His choreography has been referred to as architectural, and he admits to incorporating architecture into the other disciplines he showcases. The piece they’ll be performing at this year’s Spoleto Festival USA, Connect Transfer, was the recipient of the New York Sun‘s 2004 “Best Choreography” honor.

Connect Transfer, originally developed in 2004, is considered a follow-up to Folding and Rite of Spring and explores the idea of painting. The 12 dancers (including Shen) literally dance a painting on a floor cloth through paint-soaked pieces of clothing. Some initial dancing is performed sans paint, presumably to establish a connection between audience and movement before getting into the extra visuals.

“We’re discovering how the body moves: one movement to the next movement, the transition,” says Shen. “And how dancers contact each other — how energy passes around and how they connect with each other.”

Listening to Shen speak, it’s easy to see how his poeticism could make for beautiful, evocative choreography. He has a rhythmic and lyrical quality, peaceful and almost dreamlike as he discusses the themes and inspirations, noting his observations of “footprints on the sand” and his desire to re-create that emotion from such an image, attempting to “trace movements” with dancers leaving behind their own marks on the cloth.

Sometimes, he admits with a laugh, it’s a little difficult to break the dancers in his company of “normal” movement. They all have backgrounds in ballet, modern dance, and yoga — the older, classical dance techniques that help get a dancer’s body strong, he says. That training is sometimes hard to shake out of the dancers. “I have to say ‘think only this technique.’ It may take years to really get into the technique,” he says.

Shen is constantly trying to open up his dancers to other art forms as well. “I always tell them ‘go to the art gallery,’ or I show books to them… when I created Rite of Spring, I brought paintings and books to help them understand what ‘abstract’ means in other art forms, to help them understand my technique.”

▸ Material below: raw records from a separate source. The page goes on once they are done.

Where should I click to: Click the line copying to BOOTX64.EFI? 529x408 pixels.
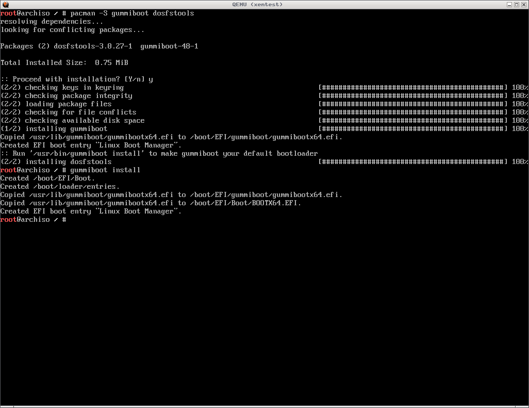[151, 203]
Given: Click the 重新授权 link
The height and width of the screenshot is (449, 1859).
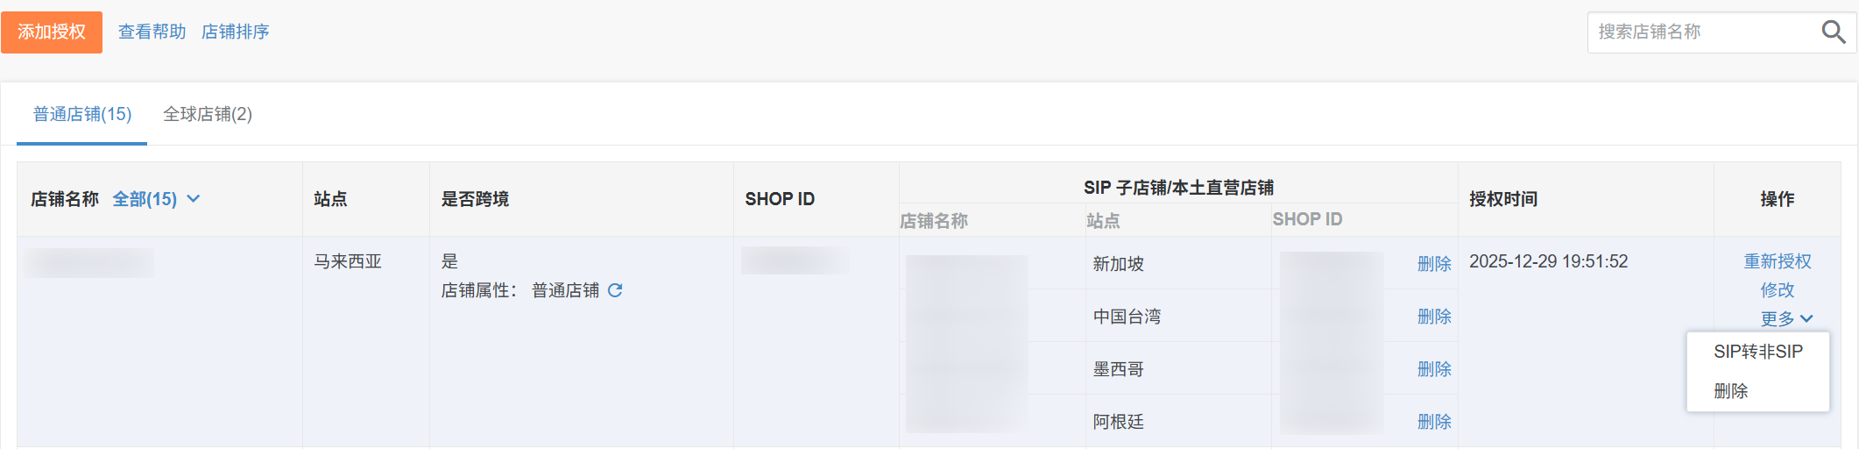Looking at the screenshot, I should (1777, 261).
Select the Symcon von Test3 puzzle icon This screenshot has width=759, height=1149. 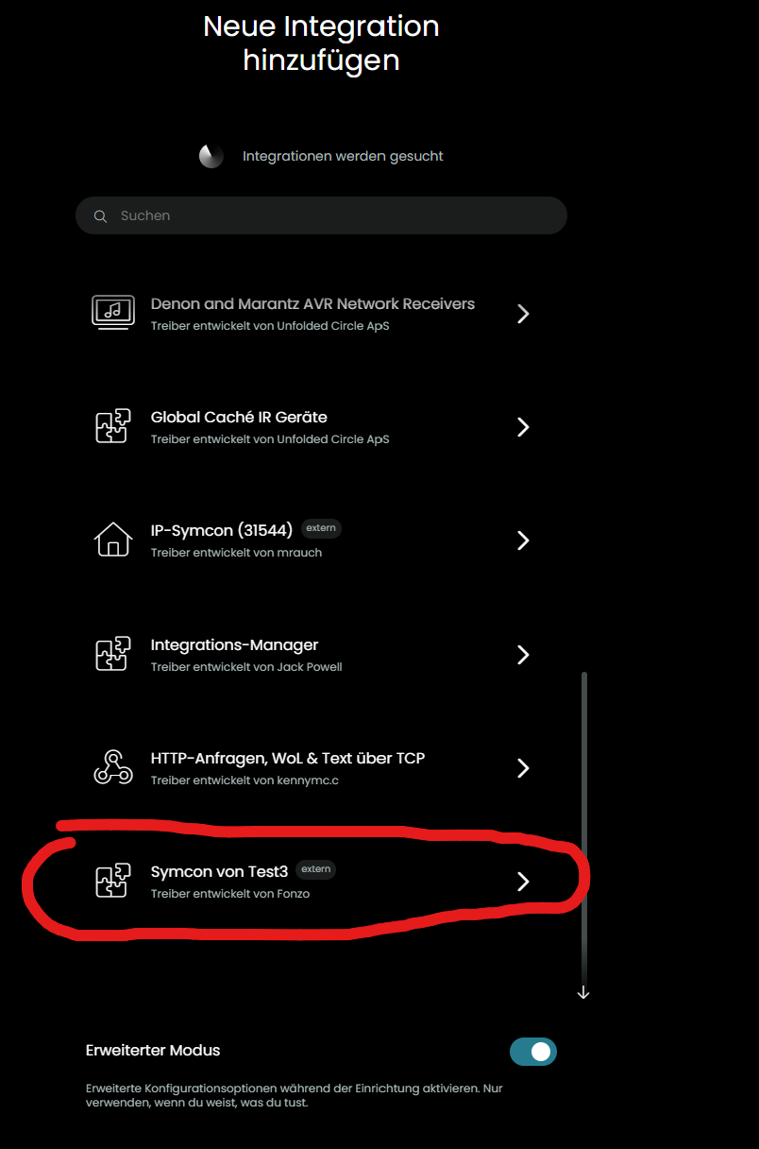pos(113,881)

The middle child of a poor family in China at the end of the Cultural Revolution, Shen tagged along for his older brother’s audition at the new Hunan Arts School. “We didn’t have enough food to eat,” he says, so the hopes were pinned on his older brother getting in. He didn’t, but Shen ended up being admitted instead. His father was an opera singer, his brother knew how to sing opera, and Shen had a broader arts interest. “I liked to paint, to do calligraphy; I loved dance.”

And with Shen Wei Dance Arts he does all of it. The floor-cloth paintings created by the performances will be available for sale, making it wholly possible to hang a piece of dance on your walls.